Layered Technologies Buys FastServers.net

Layered is targeting its growth toward consolidation and virtualization in the data center, as corporations look to reduce high real estate and leasing costs.

Antone Gonsalves, Contributor

April 14, 2008

1 Min Read

Layered Technologies, a provider of IT infrastructure as an Internet service, acquired on Monday managed-hosting company FastServers.net. Financial details were not disclosed.

Layered said it plans to integrate the two companies' operations, product development, distribution, and customer-support organizations. The combined company will serve more than 6,000 customers, according to Layered.

"Thousands of clients rely on the exceptional service offerings of FastServers.net, and the combination of the two companies will expand the range of offerings and provide additional scale for client growth," Jack Finlayson, chief executive of Layered, said in a statement.

Layered provides hosting and utility computing services for customers' Web sites and Internet-enabled applications, such as e-commerce and content distribution. FastServers.Net provides server monitoring and recovery, patches and upgrades, technical support, and security.

Layered last summer launched a virtual private data center that can be controlled with only a Web browser. Described as a "super grid," the virtual data center comprises 443 CPUs and offers 920 GB of memory and 47 Tbytes of storage. The service is based on platforms from Intel and 3tera's AppLogic software.
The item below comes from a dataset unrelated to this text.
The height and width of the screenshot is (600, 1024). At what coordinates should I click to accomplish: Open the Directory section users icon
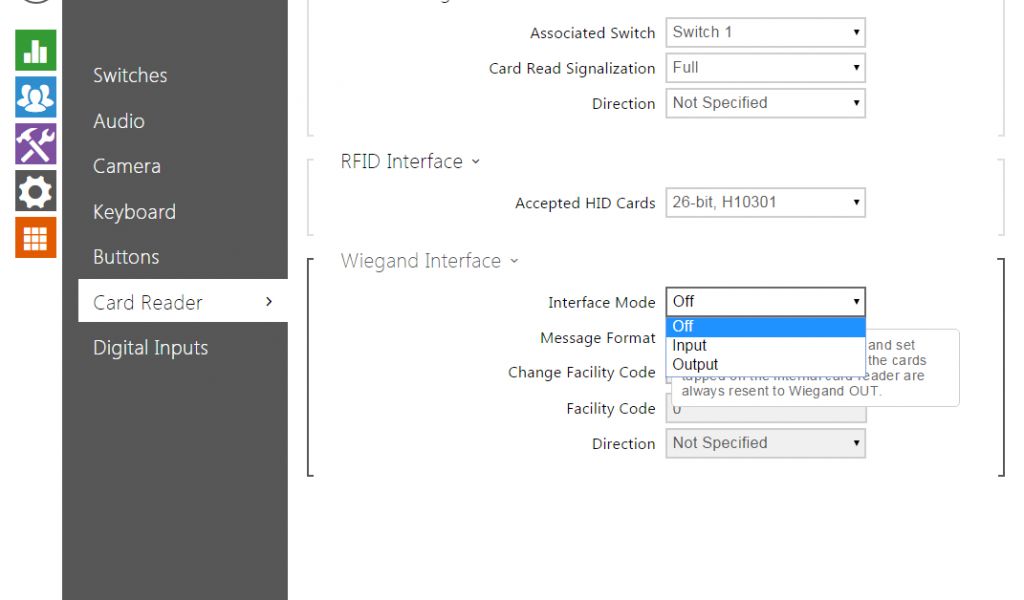(35, 97)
Layered is targeting the trend toward consolidation and virtualization in the data center, as corporations look to reduce high real estate and leasing costs. The vendor's "super grid" can provide services that, in effect, scales from 10 servers to more than 100 servers without causing performance issues, according to Layered. Customers control their own private grid in Layered's data center and can set up a virtual infrastructure that includes firewalls, load balancers, Web servers, database servers, and Network Attached Storage devices. Consequently, customers can assemble, deploy, monitor, and manage all their data center infrastructure and applications using a browser.